Problems:
A - Which factors does the solar fridge thread name as affecting how well a unit keeps the cold in? List them all.
B - According to the solar fridge thread, why does a 12 volt fridge avoid a loss of power when paired with a 12 volt solar system?

I assume this is why most people use freezer units, as you said. They generally have better insulation and seals to keep the cold in longer.

That's still quite a lot of power though...
How many hours can you run your current setup with no sun?


----------



## paraquack (Mar 1, 2013)

I use a 12 volt fridge. It looks like a good sized cooler and opens from the top like a chest freezer to help keep the cold in. Portable Fridges - NRF-60 - PPL Motor Homes
Since it operates on 12 volt DC, if your solar system is 12 volt, there is no loss of power while converting the solar power to AC. Mine is a little smaller and older than what is shown here. Mine will also act as a freezer, and good one too. 4 amps @ 12 vdc


----------



## HuntingHawk (Dec 16, 2012)

Johnson Controls A19AAT-2C Freezer Temperature Controller is what you are thinking of & are about $60 from Amazon.

Chest freezer works better then a frig because when you open the door to a frig the col air goes out the bottom.

Source data:
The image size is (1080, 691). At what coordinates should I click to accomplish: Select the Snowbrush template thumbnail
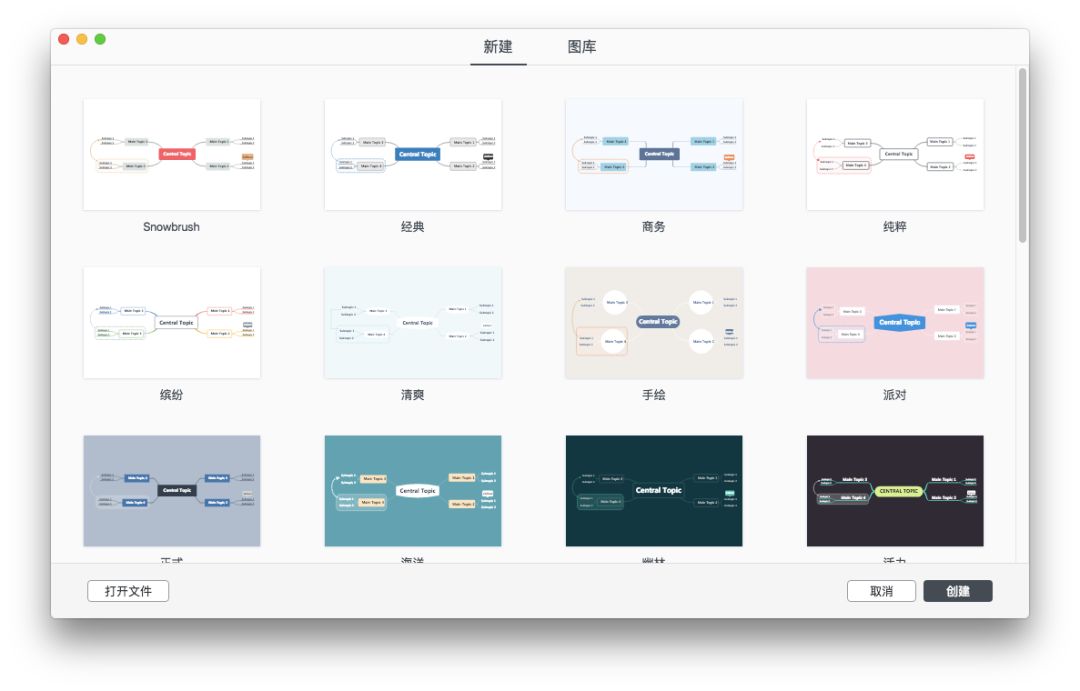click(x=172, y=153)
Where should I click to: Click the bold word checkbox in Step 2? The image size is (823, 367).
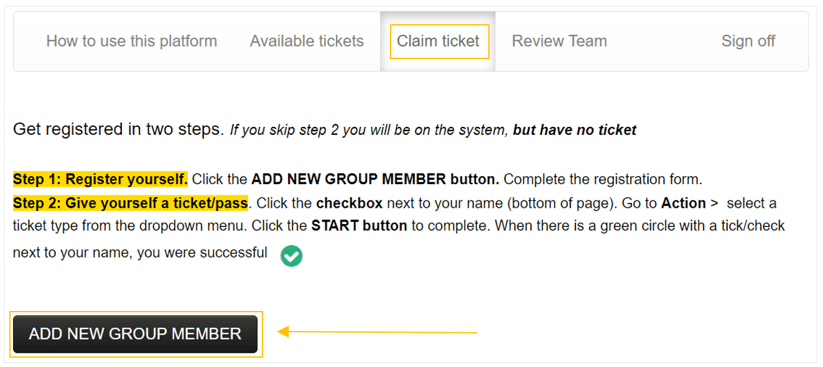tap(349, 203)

The replies:
A -
- Better insulation (in freezer units)
- Better seals (in freezer units)
- Opening from the top like a chest freezer
- Cold air flowing out the bottom when a fridge door is opened

B - The fridge runs on 12 volt DC, so the solar power doesn't have to be converted to AC. With no conversion, there is no loss of power.